[Records of locating words and elements]
■ ■ ■

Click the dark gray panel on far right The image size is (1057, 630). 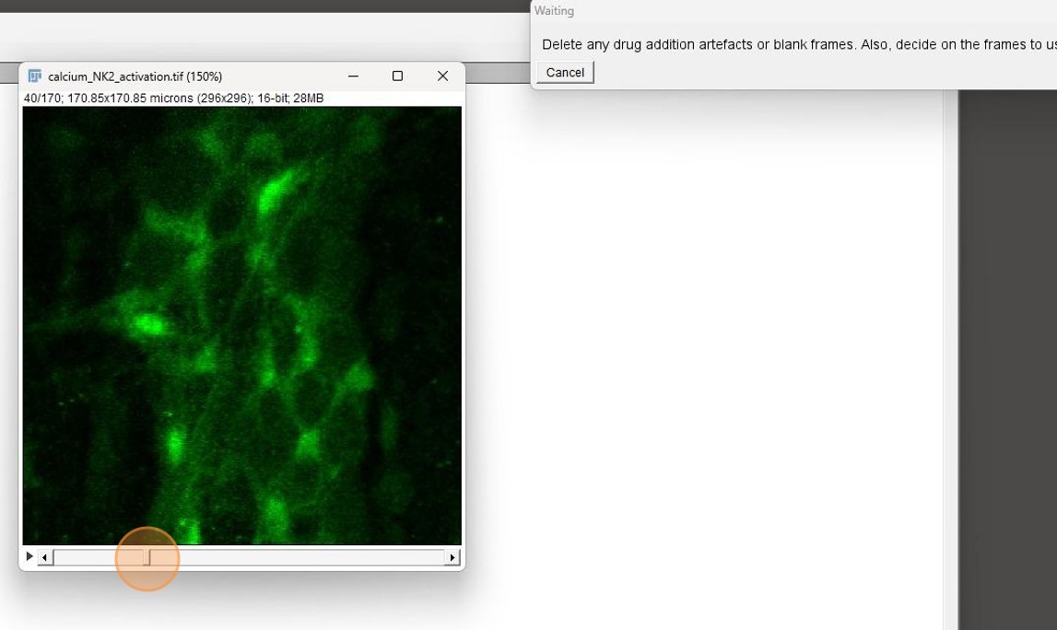(x=1007, y=359)
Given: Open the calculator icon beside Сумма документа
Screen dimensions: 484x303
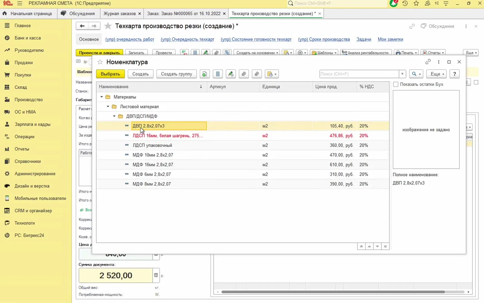Looking at the screenshot, I should click(x=156, y=275).
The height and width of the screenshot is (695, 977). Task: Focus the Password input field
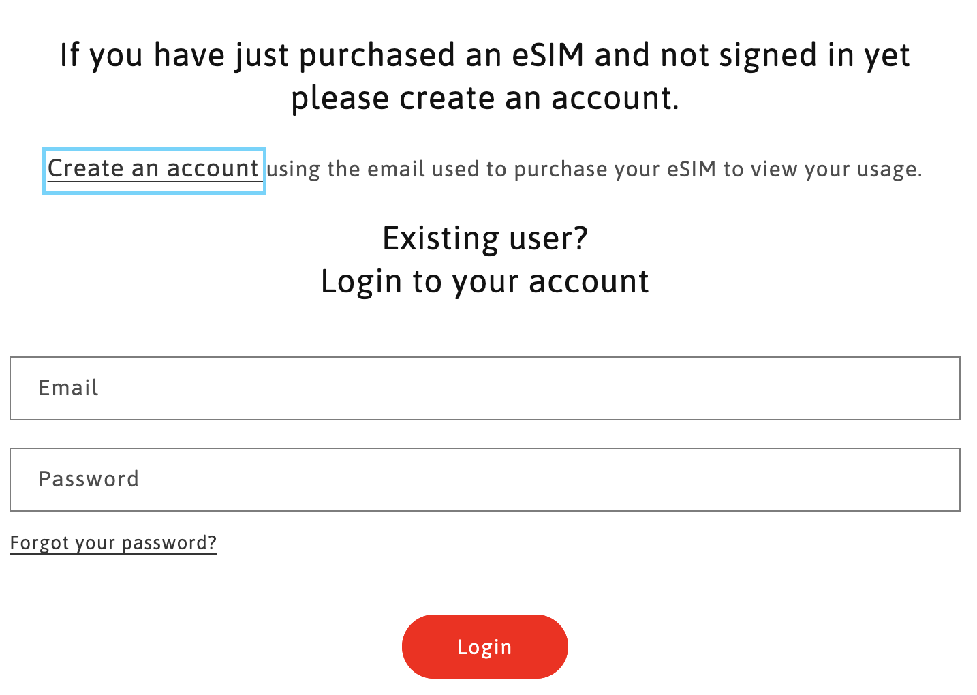(x=484, y=480)
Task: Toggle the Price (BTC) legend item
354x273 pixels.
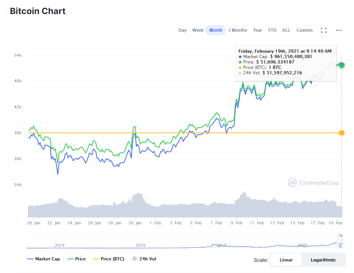Action: pos(108,259)
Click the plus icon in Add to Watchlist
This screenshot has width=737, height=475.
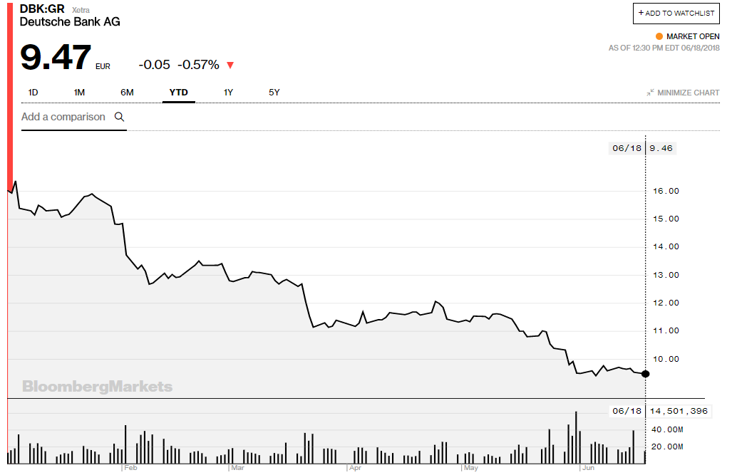click(641, 13)
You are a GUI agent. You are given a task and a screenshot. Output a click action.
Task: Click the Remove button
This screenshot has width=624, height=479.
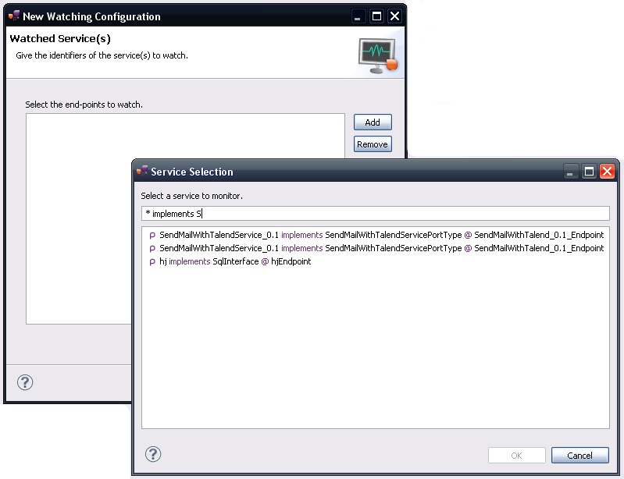pos(373,144)
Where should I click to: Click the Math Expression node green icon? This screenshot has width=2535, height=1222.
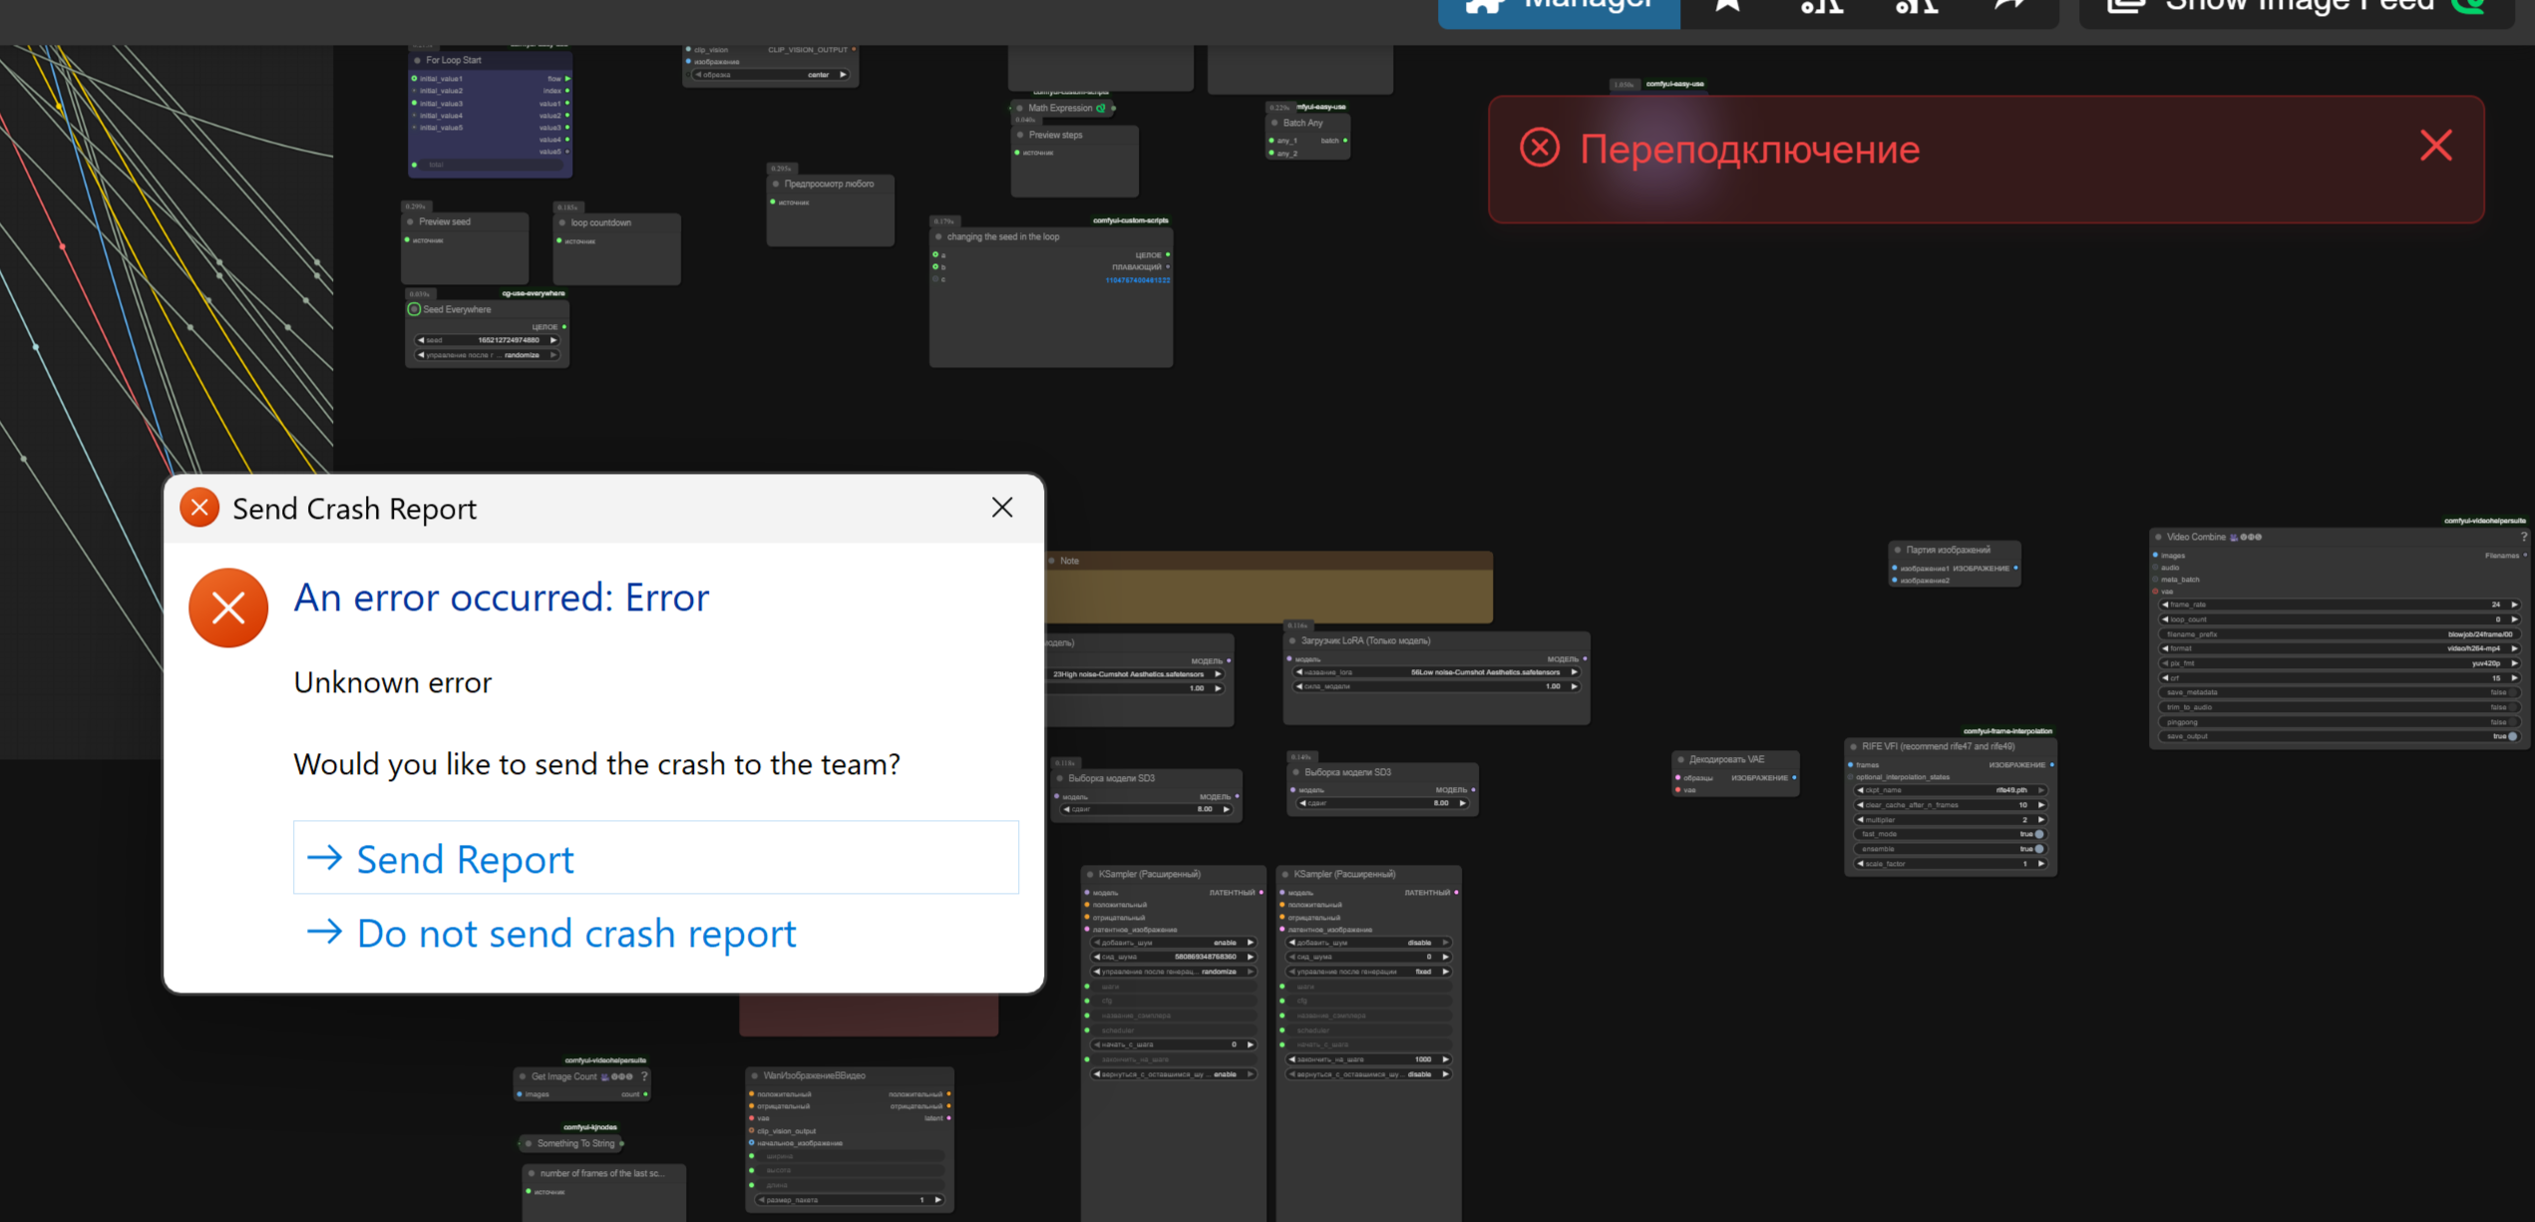(x=1101, y=108)
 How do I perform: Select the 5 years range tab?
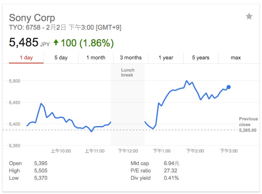tap(201, 58)
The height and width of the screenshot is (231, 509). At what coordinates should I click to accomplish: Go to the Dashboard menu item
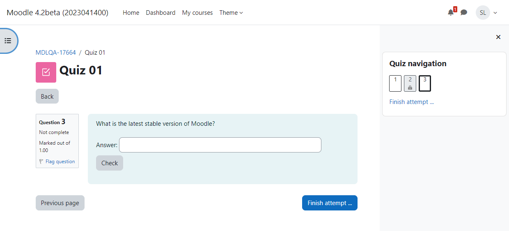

■ ■ ■

**Instruction**
Please give the items from the line with "Task: Toggle the Price (BTC) legend item" to the line with "(x=1101, y=108)" again, swapping "Remove" for "Delete" and leaving everything else unchanged. Leave the pictures out of your answer.

**Problem solution**
Task: Toggle the Price (BTC) legend item
354x273 pixels.
Action: pos(108,259)
Click the plus icon in Add to Watchlist
This screenshot has width=737, height=475.
click(641, 13)
You are a GUI agent. You are given a task and a screenshot. Output a click action.
Task: Click the Delete button
This screenshot has width=624, height=479.
pos(373,144)
Where should I click to: Click the Math Expression node green icon? This screenshot has width=2535, height=1222.
(x=1101, y=108)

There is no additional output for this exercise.